[Exercise] Produce an exact copy of the lines below, starting at the first and ending with the line containing "Click the yellow".

━━━━━ Extracted information

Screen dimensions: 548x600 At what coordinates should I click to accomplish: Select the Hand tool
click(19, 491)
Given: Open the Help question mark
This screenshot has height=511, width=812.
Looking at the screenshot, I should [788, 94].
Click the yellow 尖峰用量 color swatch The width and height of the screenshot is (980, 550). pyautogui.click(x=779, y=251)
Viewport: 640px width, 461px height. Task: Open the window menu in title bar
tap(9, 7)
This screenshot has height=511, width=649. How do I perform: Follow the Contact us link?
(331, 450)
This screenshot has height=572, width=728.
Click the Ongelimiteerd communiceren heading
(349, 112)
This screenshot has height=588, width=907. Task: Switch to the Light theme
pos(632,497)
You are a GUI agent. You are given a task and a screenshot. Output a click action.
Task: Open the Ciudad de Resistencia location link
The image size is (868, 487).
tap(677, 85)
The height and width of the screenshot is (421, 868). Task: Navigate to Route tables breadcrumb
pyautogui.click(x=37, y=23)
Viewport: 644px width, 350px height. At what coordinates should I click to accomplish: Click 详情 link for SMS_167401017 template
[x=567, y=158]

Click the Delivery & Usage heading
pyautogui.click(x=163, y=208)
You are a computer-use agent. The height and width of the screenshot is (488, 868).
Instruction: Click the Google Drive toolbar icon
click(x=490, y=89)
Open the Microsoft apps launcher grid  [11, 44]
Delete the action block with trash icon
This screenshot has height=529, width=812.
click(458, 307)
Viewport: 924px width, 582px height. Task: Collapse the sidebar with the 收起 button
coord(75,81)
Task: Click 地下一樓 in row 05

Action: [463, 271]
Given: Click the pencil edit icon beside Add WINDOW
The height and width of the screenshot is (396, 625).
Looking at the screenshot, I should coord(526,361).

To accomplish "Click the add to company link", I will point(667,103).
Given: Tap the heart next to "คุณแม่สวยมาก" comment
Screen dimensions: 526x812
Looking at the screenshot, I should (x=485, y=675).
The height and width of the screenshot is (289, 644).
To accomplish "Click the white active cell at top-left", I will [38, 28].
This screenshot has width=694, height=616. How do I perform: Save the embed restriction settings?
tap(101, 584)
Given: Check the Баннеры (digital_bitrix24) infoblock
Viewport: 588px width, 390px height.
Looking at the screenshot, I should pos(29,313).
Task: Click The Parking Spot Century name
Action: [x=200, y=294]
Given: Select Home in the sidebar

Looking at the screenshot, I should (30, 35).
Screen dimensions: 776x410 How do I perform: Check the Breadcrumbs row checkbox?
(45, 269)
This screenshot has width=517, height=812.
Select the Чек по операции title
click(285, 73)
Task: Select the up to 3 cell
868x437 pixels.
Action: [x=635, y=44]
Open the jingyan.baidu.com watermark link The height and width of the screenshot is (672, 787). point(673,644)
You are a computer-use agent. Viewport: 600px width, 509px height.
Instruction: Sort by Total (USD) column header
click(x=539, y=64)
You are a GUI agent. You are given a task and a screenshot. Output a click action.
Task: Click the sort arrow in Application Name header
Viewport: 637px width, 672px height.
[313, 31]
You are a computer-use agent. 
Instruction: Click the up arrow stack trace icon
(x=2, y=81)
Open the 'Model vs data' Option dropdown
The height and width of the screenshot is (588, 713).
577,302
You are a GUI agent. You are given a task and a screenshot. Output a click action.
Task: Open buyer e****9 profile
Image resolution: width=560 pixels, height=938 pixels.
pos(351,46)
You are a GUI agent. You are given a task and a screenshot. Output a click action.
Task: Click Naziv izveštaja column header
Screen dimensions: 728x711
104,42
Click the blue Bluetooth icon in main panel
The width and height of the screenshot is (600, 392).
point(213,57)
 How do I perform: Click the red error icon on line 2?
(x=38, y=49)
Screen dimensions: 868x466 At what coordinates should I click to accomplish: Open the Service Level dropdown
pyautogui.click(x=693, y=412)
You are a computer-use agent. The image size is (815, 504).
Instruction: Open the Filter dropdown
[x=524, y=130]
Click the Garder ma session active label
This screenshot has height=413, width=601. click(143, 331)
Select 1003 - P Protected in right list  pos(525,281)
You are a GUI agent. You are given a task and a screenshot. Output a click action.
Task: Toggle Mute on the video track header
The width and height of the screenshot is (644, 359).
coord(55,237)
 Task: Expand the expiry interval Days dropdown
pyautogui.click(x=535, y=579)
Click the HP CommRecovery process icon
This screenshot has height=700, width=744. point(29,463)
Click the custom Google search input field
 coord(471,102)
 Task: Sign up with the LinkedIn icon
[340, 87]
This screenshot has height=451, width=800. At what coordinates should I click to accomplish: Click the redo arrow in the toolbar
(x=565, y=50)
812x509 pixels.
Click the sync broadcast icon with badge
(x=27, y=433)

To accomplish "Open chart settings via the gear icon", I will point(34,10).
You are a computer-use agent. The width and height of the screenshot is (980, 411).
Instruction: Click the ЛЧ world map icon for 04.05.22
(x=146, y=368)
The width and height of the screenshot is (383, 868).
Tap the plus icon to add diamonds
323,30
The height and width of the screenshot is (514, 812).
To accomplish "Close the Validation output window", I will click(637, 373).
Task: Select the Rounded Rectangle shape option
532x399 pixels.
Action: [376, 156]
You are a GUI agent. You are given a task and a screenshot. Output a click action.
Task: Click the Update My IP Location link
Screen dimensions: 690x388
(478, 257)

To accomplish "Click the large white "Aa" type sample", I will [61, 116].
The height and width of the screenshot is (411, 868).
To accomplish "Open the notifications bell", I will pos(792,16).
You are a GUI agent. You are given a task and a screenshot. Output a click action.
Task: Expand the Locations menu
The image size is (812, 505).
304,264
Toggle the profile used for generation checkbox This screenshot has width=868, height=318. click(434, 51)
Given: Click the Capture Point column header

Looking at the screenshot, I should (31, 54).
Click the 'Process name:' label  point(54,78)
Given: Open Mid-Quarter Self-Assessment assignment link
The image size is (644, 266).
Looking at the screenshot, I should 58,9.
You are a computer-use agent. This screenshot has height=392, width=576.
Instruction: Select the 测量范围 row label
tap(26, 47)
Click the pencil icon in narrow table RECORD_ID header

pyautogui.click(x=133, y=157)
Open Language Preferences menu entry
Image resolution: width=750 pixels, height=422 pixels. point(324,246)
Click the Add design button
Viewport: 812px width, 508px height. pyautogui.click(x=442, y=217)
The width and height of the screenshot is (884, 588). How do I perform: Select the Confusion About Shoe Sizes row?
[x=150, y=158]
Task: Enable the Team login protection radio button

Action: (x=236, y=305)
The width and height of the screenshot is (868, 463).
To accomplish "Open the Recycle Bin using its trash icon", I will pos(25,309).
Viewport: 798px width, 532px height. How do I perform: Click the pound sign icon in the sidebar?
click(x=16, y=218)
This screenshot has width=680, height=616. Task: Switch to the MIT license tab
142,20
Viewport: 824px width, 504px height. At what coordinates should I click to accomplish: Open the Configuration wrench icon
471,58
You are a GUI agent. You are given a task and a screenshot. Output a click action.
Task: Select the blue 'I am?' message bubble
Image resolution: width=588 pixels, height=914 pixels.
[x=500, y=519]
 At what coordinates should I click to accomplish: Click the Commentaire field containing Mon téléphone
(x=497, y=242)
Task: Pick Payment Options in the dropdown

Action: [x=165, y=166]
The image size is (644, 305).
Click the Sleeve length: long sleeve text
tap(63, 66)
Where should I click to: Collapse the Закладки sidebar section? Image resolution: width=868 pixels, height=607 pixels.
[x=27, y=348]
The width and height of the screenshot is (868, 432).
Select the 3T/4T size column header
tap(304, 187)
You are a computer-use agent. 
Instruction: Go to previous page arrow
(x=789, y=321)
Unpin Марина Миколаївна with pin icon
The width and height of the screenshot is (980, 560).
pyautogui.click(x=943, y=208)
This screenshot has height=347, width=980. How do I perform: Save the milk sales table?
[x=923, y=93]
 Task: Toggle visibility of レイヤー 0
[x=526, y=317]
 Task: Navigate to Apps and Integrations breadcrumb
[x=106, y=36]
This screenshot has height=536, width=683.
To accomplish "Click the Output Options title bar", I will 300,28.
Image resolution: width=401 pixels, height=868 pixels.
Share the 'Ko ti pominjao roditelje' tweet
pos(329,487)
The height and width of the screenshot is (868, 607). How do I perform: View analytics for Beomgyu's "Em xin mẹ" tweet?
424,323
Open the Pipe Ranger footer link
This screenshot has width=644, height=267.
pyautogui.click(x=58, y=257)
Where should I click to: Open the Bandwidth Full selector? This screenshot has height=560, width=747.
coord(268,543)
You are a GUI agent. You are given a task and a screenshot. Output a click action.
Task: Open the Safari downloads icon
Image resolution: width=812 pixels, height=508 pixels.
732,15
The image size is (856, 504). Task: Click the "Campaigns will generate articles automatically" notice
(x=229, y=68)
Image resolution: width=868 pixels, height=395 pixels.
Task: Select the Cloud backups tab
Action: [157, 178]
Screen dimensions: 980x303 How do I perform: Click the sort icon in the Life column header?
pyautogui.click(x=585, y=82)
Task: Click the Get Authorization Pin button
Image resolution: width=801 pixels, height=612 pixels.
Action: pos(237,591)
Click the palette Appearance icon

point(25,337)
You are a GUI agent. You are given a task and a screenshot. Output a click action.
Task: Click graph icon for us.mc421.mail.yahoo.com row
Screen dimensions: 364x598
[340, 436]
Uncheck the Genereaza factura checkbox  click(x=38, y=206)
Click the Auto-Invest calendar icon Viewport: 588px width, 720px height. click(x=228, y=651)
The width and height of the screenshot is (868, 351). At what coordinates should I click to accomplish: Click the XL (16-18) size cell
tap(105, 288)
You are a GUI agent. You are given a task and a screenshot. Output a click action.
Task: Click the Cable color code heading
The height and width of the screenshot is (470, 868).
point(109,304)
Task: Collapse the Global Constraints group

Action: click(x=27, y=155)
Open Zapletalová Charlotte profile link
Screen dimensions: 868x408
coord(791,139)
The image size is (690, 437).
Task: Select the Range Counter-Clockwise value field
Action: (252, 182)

━━━━━━━━━━

[Reply to the task]
Screen dimensions: 548x600 At what coordinates should I click to accomplish: Select the Hand tool
click(19, 491)
Given: Open the Help question mark
This screenshot has height=511, width=812.
Looking at the screenshot, I should [788, 94].
Click the yellow 尖峰用量 color swatch The width and height of the screenshot is (980, 550). pyautogui.click(x=779, y=251)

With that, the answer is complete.